START Task inputs
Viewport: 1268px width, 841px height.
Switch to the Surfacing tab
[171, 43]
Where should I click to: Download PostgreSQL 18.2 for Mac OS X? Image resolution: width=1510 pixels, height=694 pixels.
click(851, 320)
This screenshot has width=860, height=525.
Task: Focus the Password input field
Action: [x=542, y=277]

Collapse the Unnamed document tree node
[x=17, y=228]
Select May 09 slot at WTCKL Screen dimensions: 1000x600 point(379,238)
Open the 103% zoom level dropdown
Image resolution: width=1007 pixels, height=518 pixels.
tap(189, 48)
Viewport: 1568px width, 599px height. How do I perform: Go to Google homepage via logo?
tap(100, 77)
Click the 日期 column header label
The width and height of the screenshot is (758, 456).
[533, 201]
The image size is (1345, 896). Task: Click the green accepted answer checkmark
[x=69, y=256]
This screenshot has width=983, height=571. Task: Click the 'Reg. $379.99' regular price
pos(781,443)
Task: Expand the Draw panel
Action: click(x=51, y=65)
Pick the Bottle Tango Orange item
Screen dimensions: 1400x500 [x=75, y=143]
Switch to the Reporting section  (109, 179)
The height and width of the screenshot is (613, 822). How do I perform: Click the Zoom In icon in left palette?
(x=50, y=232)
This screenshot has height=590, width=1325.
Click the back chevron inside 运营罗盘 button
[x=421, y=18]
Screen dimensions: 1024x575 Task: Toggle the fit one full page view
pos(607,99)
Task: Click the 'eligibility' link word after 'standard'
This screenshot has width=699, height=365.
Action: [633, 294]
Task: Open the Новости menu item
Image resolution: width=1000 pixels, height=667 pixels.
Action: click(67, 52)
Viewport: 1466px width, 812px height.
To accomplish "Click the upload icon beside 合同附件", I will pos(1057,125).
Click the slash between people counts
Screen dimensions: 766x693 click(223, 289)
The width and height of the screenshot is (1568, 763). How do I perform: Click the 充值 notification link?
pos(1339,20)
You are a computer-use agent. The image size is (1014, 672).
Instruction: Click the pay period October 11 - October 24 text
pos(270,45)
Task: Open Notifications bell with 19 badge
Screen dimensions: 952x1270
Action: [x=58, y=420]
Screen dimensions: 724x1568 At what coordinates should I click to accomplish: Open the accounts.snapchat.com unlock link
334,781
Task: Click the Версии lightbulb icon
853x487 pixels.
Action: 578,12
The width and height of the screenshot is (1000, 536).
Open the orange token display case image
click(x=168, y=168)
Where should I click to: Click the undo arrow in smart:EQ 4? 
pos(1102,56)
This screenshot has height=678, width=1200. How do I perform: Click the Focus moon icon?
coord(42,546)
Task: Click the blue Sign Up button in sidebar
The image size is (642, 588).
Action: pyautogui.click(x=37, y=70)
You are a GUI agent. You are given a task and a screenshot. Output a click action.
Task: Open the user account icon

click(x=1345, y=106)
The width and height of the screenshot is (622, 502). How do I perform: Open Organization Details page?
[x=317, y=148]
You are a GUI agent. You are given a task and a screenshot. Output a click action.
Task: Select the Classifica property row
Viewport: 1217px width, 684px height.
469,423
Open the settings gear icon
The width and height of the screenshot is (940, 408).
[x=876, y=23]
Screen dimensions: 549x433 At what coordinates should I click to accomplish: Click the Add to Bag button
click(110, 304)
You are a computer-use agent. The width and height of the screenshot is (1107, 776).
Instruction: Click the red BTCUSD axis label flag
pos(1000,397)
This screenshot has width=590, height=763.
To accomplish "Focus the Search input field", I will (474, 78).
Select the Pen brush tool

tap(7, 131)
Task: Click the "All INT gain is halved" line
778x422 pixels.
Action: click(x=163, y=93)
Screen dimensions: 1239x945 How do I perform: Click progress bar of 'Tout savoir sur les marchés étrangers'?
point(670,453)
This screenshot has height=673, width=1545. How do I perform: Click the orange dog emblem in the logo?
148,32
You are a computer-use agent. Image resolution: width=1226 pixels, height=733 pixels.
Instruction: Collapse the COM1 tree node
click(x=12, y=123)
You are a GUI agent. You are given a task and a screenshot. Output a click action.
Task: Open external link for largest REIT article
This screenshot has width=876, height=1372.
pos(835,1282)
END Task inputs
• How to complete this task:
Each line above should be reproduced exactly, with nothing omitted.

• Your response:
Viewport: 1268px width, 841px height.
Switch to the Surfacing tab
[171, 43]
Where should I click to: Download PostgreSQL 18.2 for Mac OS X? Image resolution: width=1510 pixels, height=694 pixels.
click(851, 320)
This screenshot has width=860, height=525.
Task: Focus the Password input field
Action: [x=542, y=277]

Collapse the Unnamed document tree node
[x=17, y=228]
Select May 09 slot at WTCKL Screen dimensions: 1000x600 point(379,238)
Open the 103% zoom level dropdown
Image resolution: width=1007 pixels, height=518 pixels.
tap(189, 48)
Viewport: 1568px width, 599px height. How do I perform: Go to Google homepage via logo?
tap(100, 77)
Click the 日期 column header label
The width and height of the screenshot is (758, 456).
[533, 201]
The image size is (1345, 896). Task: Click the green accepted answer checkmark
[x=69, y=256]
This screenshot has width=983, height=571. Task: Click the 'Reg. $379.99' regular price
pos(781,443)
Task: Expand the Draw panel
Action: click(x=51, y=65)
Pick the Bottle Tango Orange item
Screen dimensions: 1400x500 [x=75, y=143]
Switch to the Reporting section  (109, 179)
The height and width of the screenshot is (613, 822). How do I perform: Click the Zoom In icon in left palette?
(x=50, y=232)
This screenshot has height=590, width=1325.
Click the back chevron inside 运营罗盘 button
[x=421, y=18]
Screen dimensions: 1024x575 Task: Toggle the fit one full page view
pos(607,99)
Task: Click the 'eligibility' link word after 'standard'
This screenshot has width=699, height=365.
Action: [633, 294]
Task: Open the Новости menu item
Image resolution: width=1000 pixels, height=667 pixels.
Action: click(67, 52)
Viewport: 1466px width, 812px height.
To accomplish "Click the upload icon beside 合同附件", I will pos(1057,125).
Click the slash between people counts
Screen dimensions: 766x693 click(223, 289)
The width and height of the screenshot is (1568, 763). How do I perform: Click the 充值 notification link?
pos(1339,20)
You are a computer-use agent. The image size is (1014, 672).
Instruction: Click the pay period October 11 - October 24 text
pos(270,45)
Task: Open Notifications bell with 19 badge
Screen dimensions: 952x1270
Action: [x=58, y=420]
Screen dimensions: 724x1568 At what coordinates should I click to accomplish: Open the accounts.snapchat.com unlock link
334,781
Task: Click the Версии lightbulb icon
853x487 pixels.
Action: 578,12
The width and height of the screenshot is (1000, 536).
Open the orange token display case image
click(x=168, y=168)
Where should I click to: Click the undo arrow in smart:EQ 4? 
pos(1102,56)
This screenshot has height=678, width=1200. How do I perform: Click the Focus moon icon?
coord(42,546)
Task: Click the blue Sign Up button in sidebar
The image size is (642, 588).
Action: pyautogui.click(x=37, y=70)
You are a GUI agent. You are given a task and a screenshot. Output a click action.
Task: Open the user account icon

click(x=1345, y=106)
The width and height of the screenshot is (622, 502). How do I perform: Open Organization Details page?
[x=317, y=148]
You are a GUI agent. You are given a task and a screenshot. Output a click action.
Task: Select the Classifica property row
Viewport: 1217px width, 684px height.
469,423
Open the settings gear icon
The width and height of the screenshot is (940, 408).
[x=876, y=23]
Screen dimensions: 549x433 At what coordinates should I click to accomplish: Click the Add to Bag button
click(110, 304)
You are a computer-use agent. The width and height of the screenshot is (1107, 776).
Instruction: Click the red BTCUSD axis label flag
pos(1000,397)
This screenshot has width=590, height=763.
To accomplish "Focus the Search input field", I will (474, 78).
Select the Pen brush tool

tap(7, 131)
Task: Click the "All INT gain is halved" line
778x422 pixels.
Action: click(x=163, y=93)
Screen dimensions: 1239x945 How do I perform: Click progress bar of 'Tout savoir sur les marchés étrangers'?
point(670,453)
This screenshot has height=673, width=1545. How do I perform: Click the orange dog emblem in the logo?
148,32
You are a computer-use agent. Image resolution: width=1226 pixels, height=733 pixels.
Instruction: Collapse the COM1 tree node
click(x=12, y=123)
You are a GUI agent. You are given a task and a screenshot. Output a click action.
Task: Open external link for largest REIT article
This screenshot has width=876, height=1372.
pos(835,1282)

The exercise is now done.